Task requirements: Render the data as a Markdown table with the columns Row and Line, starting at the line containing "You are a GUI" and ending at the last line of the data. Number the rows and leave out blank lines.

• • • •

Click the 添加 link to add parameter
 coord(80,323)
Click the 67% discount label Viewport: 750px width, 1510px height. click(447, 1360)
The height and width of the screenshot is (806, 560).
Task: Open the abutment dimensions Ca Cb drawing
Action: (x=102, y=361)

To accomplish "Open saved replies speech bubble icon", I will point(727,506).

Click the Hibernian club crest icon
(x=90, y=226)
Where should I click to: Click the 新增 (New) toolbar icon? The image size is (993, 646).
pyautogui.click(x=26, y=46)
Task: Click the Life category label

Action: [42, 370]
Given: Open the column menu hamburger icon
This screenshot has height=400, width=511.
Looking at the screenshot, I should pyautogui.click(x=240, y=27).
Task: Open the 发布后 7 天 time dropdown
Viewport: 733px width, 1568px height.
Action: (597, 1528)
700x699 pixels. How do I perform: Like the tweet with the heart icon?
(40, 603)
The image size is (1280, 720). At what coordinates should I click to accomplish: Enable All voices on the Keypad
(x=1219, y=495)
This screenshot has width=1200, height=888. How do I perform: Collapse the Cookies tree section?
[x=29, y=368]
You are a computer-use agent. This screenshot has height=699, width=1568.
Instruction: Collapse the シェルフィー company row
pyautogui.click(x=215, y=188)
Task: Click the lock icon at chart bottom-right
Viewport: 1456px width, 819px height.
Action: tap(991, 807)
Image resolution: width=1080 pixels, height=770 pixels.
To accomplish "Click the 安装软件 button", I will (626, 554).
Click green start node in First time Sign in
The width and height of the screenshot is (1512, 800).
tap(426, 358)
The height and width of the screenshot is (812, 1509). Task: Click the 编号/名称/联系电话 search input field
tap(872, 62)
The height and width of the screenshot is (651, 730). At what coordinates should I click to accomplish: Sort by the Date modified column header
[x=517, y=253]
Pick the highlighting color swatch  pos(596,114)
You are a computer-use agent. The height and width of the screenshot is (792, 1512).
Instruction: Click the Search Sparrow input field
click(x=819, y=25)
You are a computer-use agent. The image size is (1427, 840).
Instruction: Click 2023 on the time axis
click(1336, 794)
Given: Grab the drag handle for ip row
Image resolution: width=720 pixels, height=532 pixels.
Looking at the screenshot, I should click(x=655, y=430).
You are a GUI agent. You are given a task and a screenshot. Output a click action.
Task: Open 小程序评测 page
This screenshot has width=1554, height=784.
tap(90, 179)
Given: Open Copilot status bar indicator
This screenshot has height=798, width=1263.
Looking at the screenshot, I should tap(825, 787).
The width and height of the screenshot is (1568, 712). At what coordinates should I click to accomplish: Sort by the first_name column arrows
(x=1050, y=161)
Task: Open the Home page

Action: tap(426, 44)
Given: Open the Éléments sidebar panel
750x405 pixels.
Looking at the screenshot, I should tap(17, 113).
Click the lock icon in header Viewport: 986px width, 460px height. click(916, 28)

• • • •

Finished task:
| Row | Line |
|---|---|
| 1 | You are a GUI agent. You are given a task and a screenshot. Output a click action. |
| 2 | Task: Open 小程序评测 page |
| 3 | This screenshot has width=1554, height=784. |
| 4 | tap(90, 179) |
| 5 | Given: Open Copilot status bar indicator |
| 6 | This screenshot has height=798, width=1263. |
| 7 | Looking at the screenshot, I should tap(825, 787). |
| 8 | The width and height of the screenshot is (1568, 712). At what coordinates should I click to accomplish: Sort by the first_name column arrows |
| 9 | (x=1050, y=161) |
| 10 | Task: Open the Home page |
| 11 | Action: tap(426, 44) |
| 12 | Given: Open the Éléments sidebar panel |
| 13 | 750x405 pixels. |
| 14 | Looking at the screenshot, I should tap(17, 113). |
| 15 | Click the lock icon in header Viewport: 986px width, 460px height. click(916, 28) |